Sem querer propriamente
assumir uma posição no debate instalado, confesso que sou ainda mais céptico em
relação à boa vontade humana. Não acredito minimamente nela, ou seja, na sua
impoluta moralidade na prática dos actos. Razão pela qual me identifico plenamente
com a concepção pré-determinista de João Calvino, da Depravação Total, posteriormente abraçada pelo bispo de Ypres,
Cornelius Jansen, conhecido por Jansenismo, que consiste na impossibilidade do
homem só por si ter suficientes capacidades de praticar o bem na sua imaculada
essência. O Livre-arbítrio do homem, está inteiramente manchada pelo pecado
original de Adão e Eva no início da criação no jardim do Éden, ao ponto dele ficar
muito aquém do ideal da sua boa vontade. Se avaliarmos, cuidadosamente, no
ínfimo pormenor todas as acções do homem, chegaremos à sábia conclusão de que
ela está sempre viciada de egoísmo, realização pessoal, calculismo, vaidade,
autopromoção e outros adjectivos pejorativos que se lhes pode aplicar, sem
prejuízo, obviamente, de se ter em conta os pressupostos valorativos que as
sociedades convencionam e traçam como modelo a seguir nos relacionamentos que as pessoas vão desenvolvendo uns com os outros ao longo da transitória vida terrena, que podemos apelidar de acções legítimas (LER).
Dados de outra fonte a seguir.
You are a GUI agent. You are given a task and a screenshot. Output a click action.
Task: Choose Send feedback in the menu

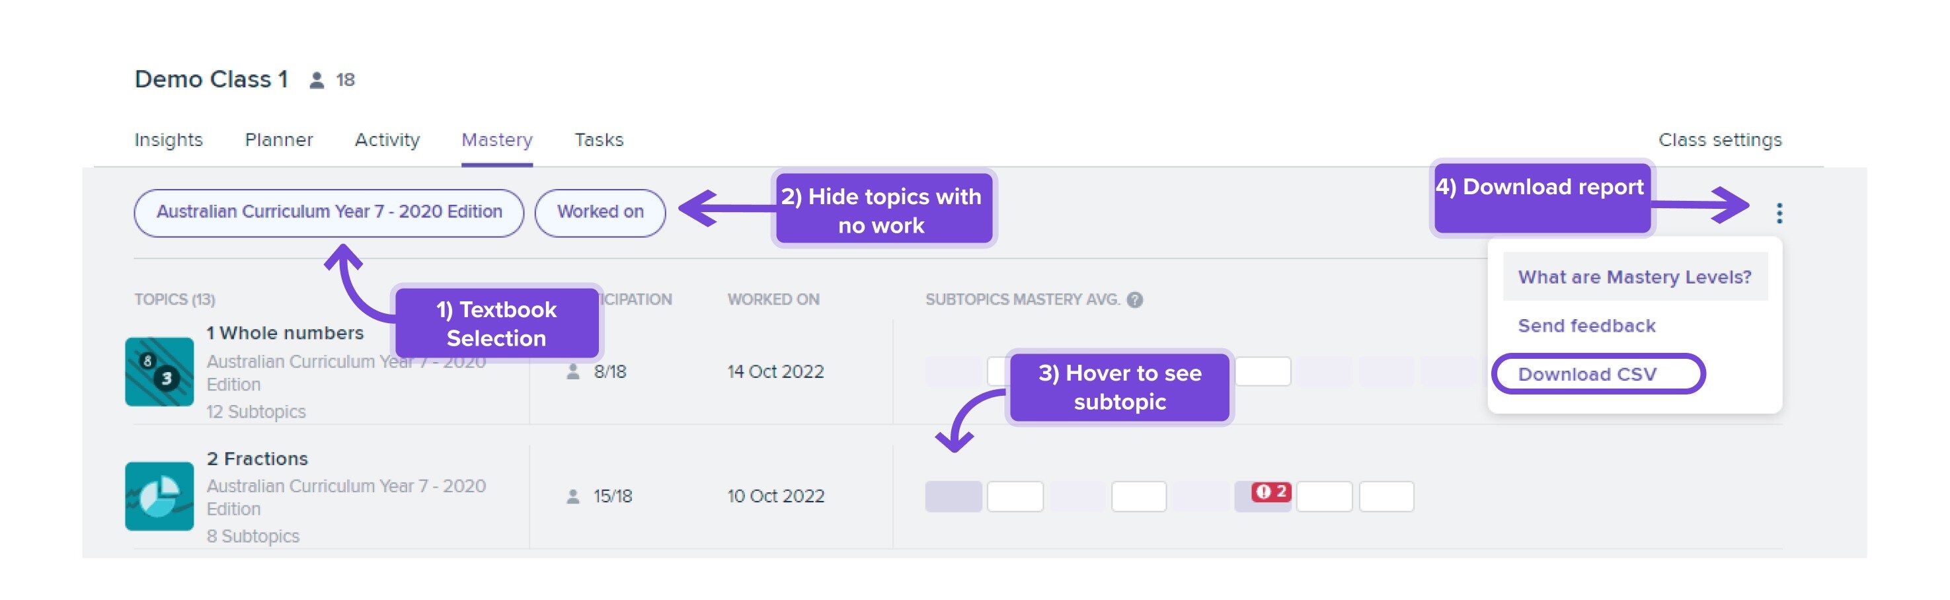point(1587,326)
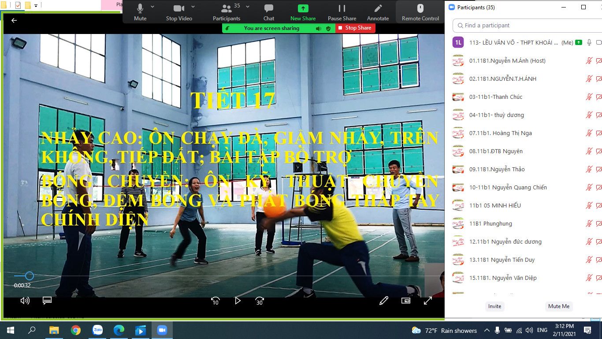This screenshot has height=339, width=602.
Task: Click the video progress slider handle
Action: point(29,276)
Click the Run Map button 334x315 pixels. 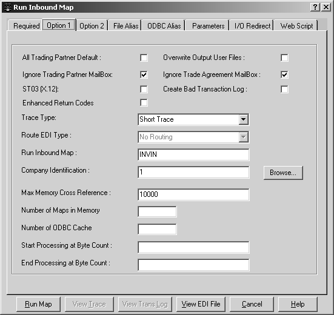(x=38, y=304)
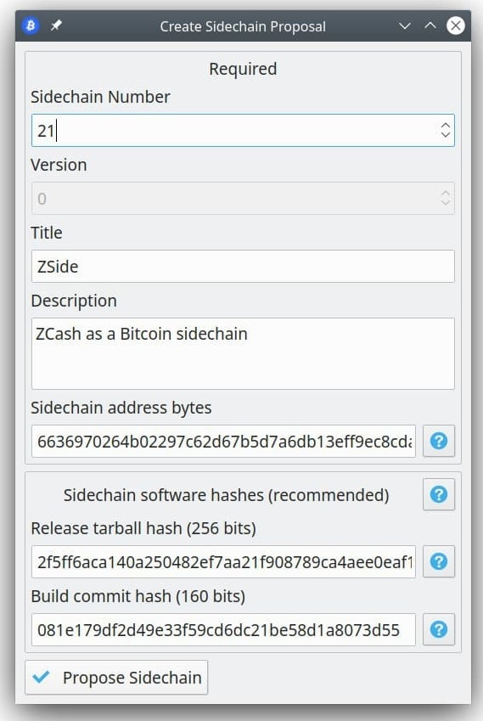Open help for Sidechain software hashes

click(x=438, y=494)

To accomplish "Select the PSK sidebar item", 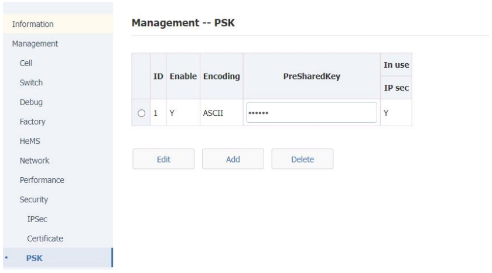I will (34, 258).
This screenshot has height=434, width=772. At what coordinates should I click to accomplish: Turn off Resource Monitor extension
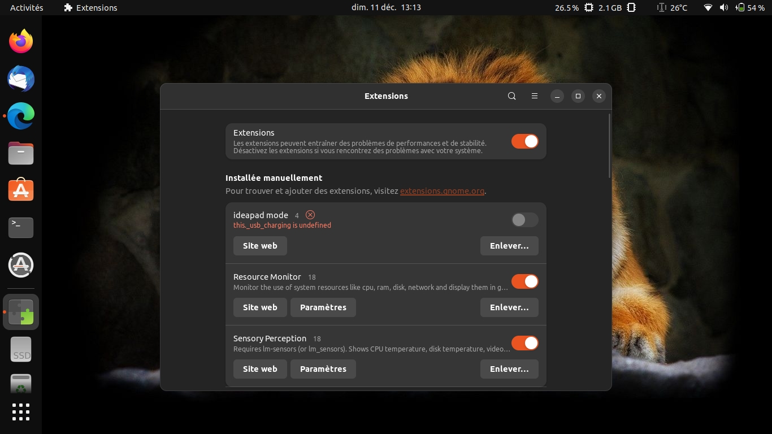click(x=524, y=281)
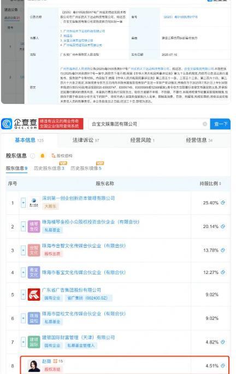Image resolution: width=236 pixels, height=374 pixels.
Task: Click the pie chart icon beside 25.40%
Action: (223, 202)
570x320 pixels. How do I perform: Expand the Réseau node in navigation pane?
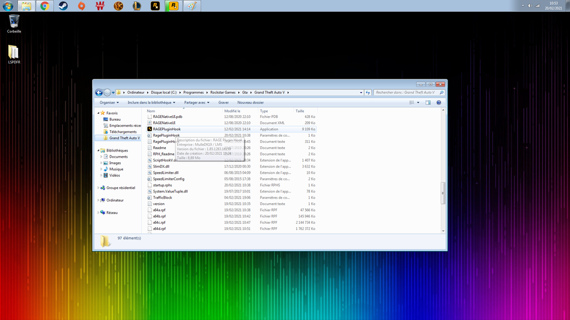(x=98, y=212)
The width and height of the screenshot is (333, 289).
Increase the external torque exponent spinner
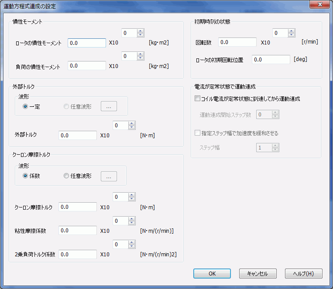click(132, 123)
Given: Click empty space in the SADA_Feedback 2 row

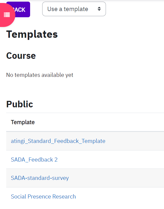Looking at the screenshot, I should (x=110, y=160).
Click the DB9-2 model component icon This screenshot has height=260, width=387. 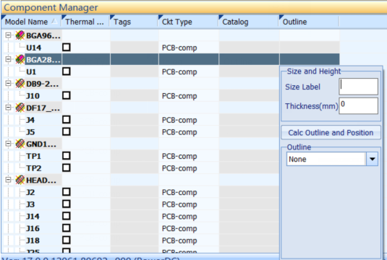point(20,84)
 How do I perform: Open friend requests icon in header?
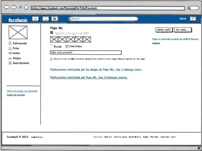(36, 19)
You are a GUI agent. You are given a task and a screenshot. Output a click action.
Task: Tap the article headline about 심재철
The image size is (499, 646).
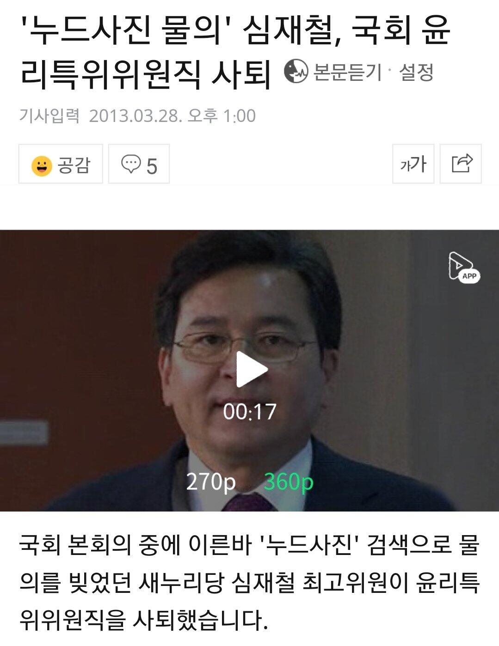point(235,51)
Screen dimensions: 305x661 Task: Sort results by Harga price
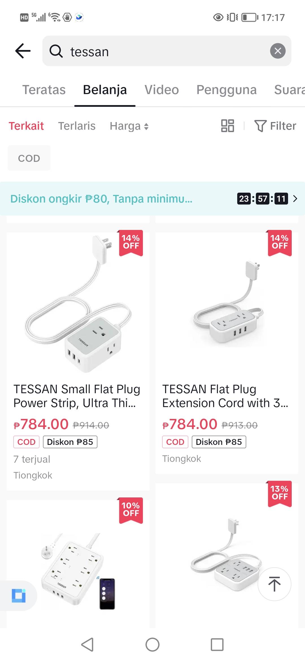pos(129,126)
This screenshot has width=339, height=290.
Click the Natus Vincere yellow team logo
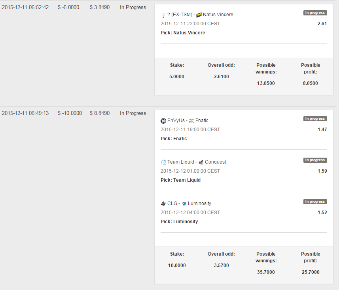[199, 15]
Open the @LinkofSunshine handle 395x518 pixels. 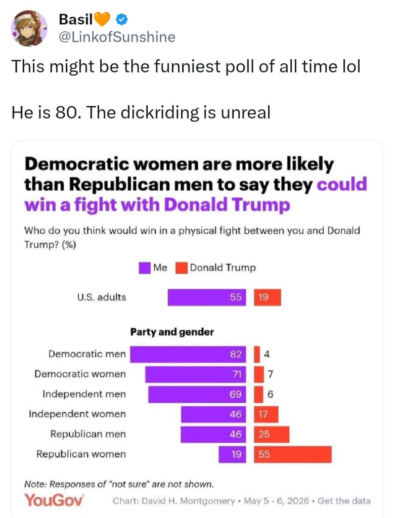[117, 37]
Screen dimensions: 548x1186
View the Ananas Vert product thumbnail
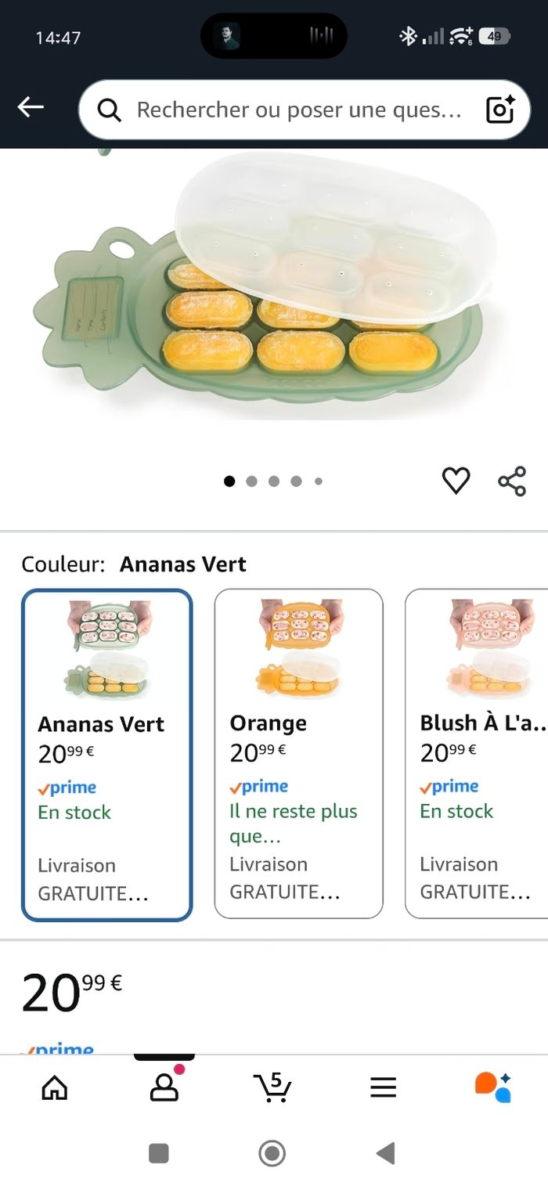pyautogui.click(x=107, y=650)
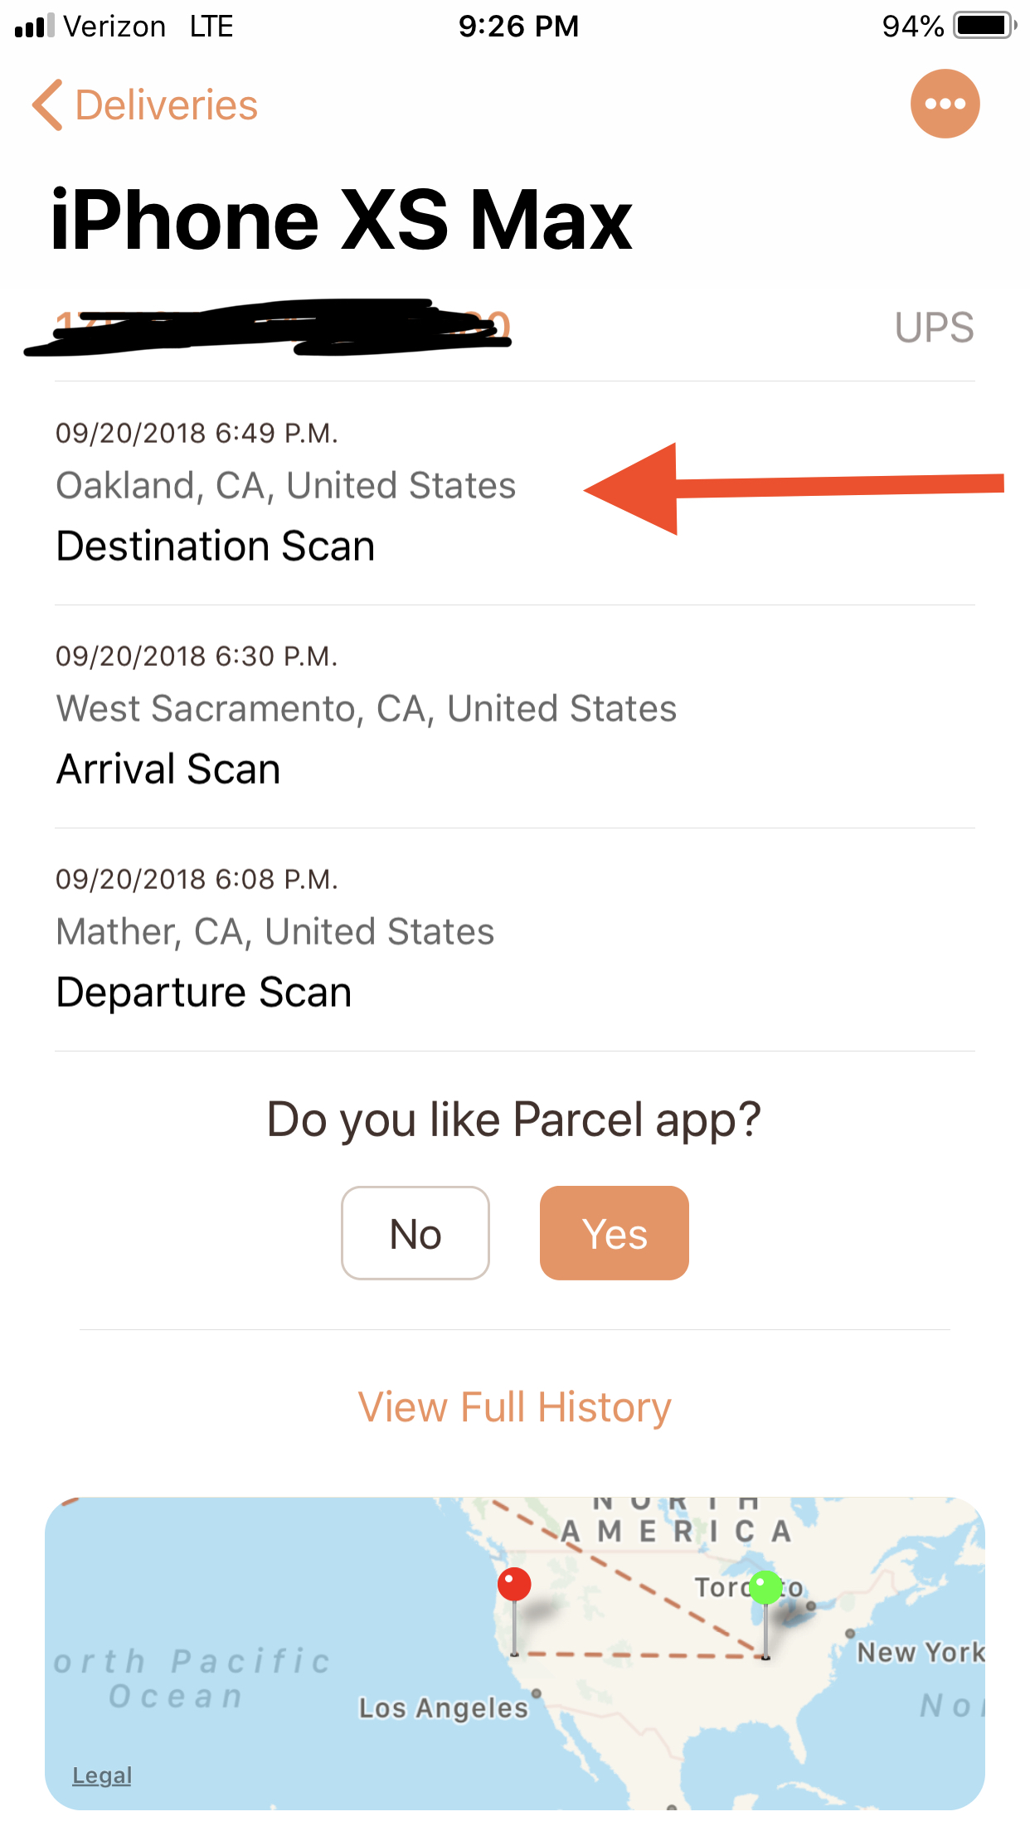
Task: Answer No to liking Parcel app
Action: coord(415,1233)
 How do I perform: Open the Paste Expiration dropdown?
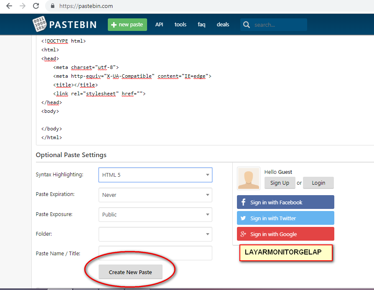(155, 195)
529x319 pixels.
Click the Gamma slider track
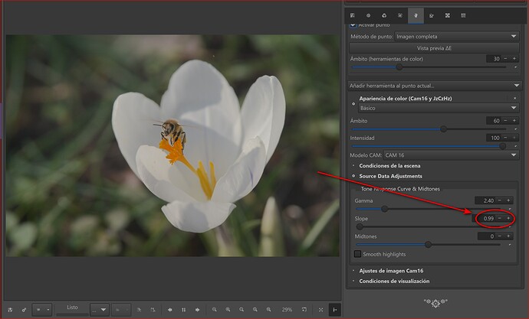429,208
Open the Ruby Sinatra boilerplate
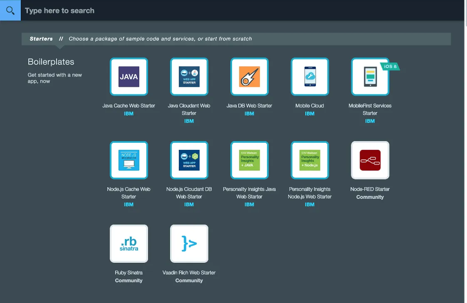This screenshot has height=303, width=467. [x=128, y=244]
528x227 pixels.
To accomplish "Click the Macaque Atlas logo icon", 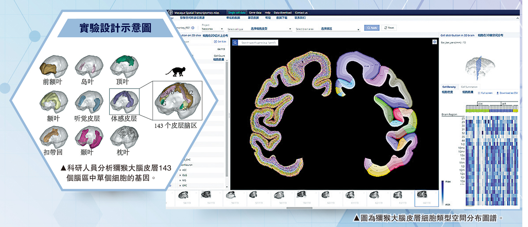I will click(171, 12).
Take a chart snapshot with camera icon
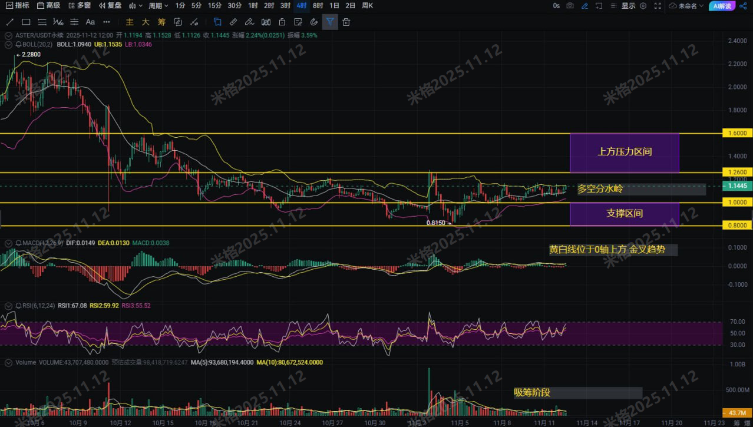The width and height of the screenshot is (753, 427). tap(570, 5)
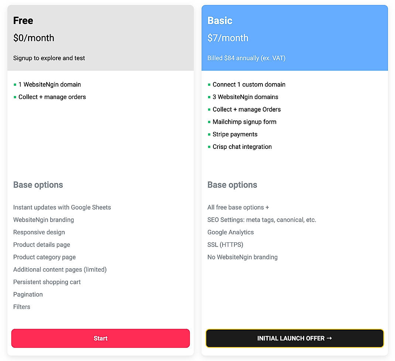Click the green bullet beside Connect 1 custom domain
This screenshot has width=395, height=361.
point(209,84)

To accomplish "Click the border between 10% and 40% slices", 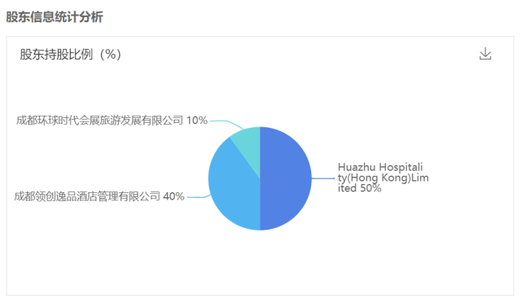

Sobre a verdadeira motivação das pessoas que estão aderir os banhos públicos há um facto
indesmentível que importa salientar, quer queiramos, quer não: o desafio
lançado com intuito de ajudar a causa da esclerose lateral amiotrófica tem tido
um impacto mediático universal positivo. Não interessa se as pessoas que
aderiram a proeza estão a fazê-la com intuito de ajudar a referida causa, ou estão,
tão-simplesmente, a querer dar nas vistas por outras razões ocultas, desde que
isso não prejudique o trabalho que se propõem fazer. E parafraseando o
Molomil, o que importa são os resultados. Se, no terreno, a autopromoção fizer
algo de bom por quem precisa, então, viva a autopromoção (LER).